◆ DETTAGLI ESERCIZIO ◆
Secondo il brano riportato più avanti, che cosa studia il nuovo vicino di chi scrive?

Se in parte mi compiaccio di non prendere parte a tante ingenue imprese, dall’altra recrimino di non saper salire sul loro carrozzone, mescolandomi ai miti comuni, imbarcandomi su rozzi zatteroni che bene o male permettono la traversata. O il mio zatterone ce l’ho, ed è quello dal quale contemplo divertito le bizzarre certezze della fantasia umana.
 

18

Il mio nuovo vicino studia teologia. Non mi ispira particolare simpatia: ha una faccia troppo pulita e il candore di chi crede nell’infallibilità di un principio, una fiducia vicina al fanatismo. Gli invidio però la capacità di rimettere il suo destino nelle mani di un’entità esterna, io minato da un’eterna diffidenza.
 

19

Credo fermamente nell’esistenza di Dio. Un Dio inteso come un principio superiore, inventato da noi, che ci distoglie dal nostro orizzonte mortale garantendo alla farina delle nostre molecole di esalare in una nuvola cosmica.

Dio è un metabolismo soggettivo come il dolore o la sessualità, una modanatura della psiche che ci riguarda tutti, oggettivamente.
 

20

Dio è una dimensione dell’io.
 

21

Due figure alte come colossi, e dal vertice delle tonache spuntano due testoline da paguro. Possibile ci siano ancora di questi personaggi, creature che girano tra noi, uscite di fresco da credenze misteriche, da pratiche magiche e ritualità che si direbbero perse in lontananze tribali?

È possibile, e non c’è da meravigliarsi: di superstizione sono piene le vie.

Ogni cosa ci appare in effetti diversa da come è. Il mondo intero raggiunge il nostro intelletto attraverso filtri speciali che ne deformano i contorni e rendono vivo ciò che è inanimato vestendolo di luci benigne o maligne, tingendolo di buona e di cattiva sorte. I tram che sferragliano chiassosi, le vetrine scintillanti, le poltrone alle quali affidiamo la nostra spossatezza, i mobili che ci rassicurano con parvenze familiari, tutto parla alla nostra anima ed esercita su di noi poteri straordinari, non meno dei crocefissi e delle eucarestie.

Anche un ateo vive di sortilegi. Gli oggetti si imbevono delle nostre attese e delle nostre emozioni e ce le restituiscono come immagini riflesse. Il nostro spirito permea di sé le chiese e gli stadi, le sacrestie e i laboratori di ricerca.
 

22

Persino la fede nella reincarnazione ha un fondo di verità, nonostante non si sia mai reincarnato nessuno: evoca infatti la continuità della natura umana attraverso i secoli, come non può fare l’idea di una vita che perennemente si rinnova.

Il fatto è che i giudizi di vero e di falso si fermano alla superficie. Sotto, tutto assume un altro significato. Goethe diceva “Non bisogna credere a tutto, ma non bisogna mancare di credere che tutto abbia un motivo”.

(Voci di dati salvate)
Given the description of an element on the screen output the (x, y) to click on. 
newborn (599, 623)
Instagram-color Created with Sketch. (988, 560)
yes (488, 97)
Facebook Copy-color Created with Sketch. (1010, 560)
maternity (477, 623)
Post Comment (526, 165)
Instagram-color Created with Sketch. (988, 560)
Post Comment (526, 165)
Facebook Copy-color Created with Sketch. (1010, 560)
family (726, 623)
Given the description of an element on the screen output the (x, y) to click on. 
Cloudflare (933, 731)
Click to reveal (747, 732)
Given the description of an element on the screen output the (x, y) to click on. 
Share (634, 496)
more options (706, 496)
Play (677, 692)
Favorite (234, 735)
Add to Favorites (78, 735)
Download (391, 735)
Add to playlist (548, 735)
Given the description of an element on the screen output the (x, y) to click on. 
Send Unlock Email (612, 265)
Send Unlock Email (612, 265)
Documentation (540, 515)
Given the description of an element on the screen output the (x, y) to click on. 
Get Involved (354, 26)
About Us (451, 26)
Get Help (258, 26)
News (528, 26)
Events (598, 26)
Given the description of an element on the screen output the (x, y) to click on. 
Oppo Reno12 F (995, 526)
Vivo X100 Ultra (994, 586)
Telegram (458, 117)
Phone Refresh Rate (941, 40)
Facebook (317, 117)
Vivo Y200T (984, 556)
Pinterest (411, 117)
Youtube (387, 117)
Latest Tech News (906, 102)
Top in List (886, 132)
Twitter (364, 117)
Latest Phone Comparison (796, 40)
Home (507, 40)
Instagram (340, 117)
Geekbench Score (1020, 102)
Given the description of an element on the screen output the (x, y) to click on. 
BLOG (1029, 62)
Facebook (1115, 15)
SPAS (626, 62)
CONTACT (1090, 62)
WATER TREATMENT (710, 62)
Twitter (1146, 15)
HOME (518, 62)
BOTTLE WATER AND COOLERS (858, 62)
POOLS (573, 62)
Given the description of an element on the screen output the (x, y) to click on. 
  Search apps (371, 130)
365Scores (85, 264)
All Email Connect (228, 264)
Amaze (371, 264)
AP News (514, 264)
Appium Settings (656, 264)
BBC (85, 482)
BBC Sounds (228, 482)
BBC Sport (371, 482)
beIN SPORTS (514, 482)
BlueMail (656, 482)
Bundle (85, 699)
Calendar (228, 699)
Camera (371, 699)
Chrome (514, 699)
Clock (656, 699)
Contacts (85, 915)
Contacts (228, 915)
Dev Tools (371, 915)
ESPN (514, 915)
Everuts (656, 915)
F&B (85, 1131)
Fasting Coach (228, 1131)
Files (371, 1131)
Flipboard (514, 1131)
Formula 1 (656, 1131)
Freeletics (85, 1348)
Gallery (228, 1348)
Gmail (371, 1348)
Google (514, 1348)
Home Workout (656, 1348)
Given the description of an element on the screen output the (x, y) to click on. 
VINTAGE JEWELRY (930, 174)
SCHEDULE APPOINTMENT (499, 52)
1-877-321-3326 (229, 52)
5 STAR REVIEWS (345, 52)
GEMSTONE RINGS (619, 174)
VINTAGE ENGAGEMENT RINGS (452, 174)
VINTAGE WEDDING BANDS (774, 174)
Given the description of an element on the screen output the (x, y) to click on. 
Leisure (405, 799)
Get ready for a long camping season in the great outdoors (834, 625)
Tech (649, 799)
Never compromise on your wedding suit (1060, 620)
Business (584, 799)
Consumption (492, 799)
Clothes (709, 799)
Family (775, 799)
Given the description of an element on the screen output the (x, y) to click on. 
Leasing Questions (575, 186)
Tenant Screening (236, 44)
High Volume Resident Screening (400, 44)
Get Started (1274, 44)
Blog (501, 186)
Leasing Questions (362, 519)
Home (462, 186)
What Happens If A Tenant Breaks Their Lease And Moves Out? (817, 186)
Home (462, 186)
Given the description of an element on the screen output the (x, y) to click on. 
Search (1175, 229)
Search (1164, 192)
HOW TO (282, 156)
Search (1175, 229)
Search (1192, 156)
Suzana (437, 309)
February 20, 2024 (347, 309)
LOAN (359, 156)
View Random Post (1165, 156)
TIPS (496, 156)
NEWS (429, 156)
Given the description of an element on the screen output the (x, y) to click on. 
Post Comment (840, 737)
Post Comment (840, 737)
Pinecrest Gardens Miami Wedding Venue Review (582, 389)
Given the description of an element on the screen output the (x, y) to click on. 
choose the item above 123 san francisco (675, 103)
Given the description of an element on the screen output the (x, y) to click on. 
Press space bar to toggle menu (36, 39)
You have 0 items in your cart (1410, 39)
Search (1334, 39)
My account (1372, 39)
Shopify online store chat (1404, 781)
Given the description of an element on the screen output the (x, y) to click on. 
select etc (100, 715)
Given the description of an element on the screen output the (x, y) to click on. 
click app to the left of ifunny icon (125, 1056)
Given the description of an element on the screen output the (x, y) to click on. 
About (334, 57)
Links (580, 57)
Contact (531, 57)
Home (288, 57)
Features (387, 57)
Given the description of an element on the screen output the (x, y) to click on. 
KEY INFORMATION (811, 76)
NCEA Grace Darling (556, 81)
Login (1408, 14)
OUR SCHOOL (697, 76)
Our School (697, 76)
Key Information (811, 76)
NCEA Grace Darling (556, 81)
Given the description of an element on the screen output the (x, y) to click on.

◆ RISPOSTA ◆
Il nuovo vicino studia teologia.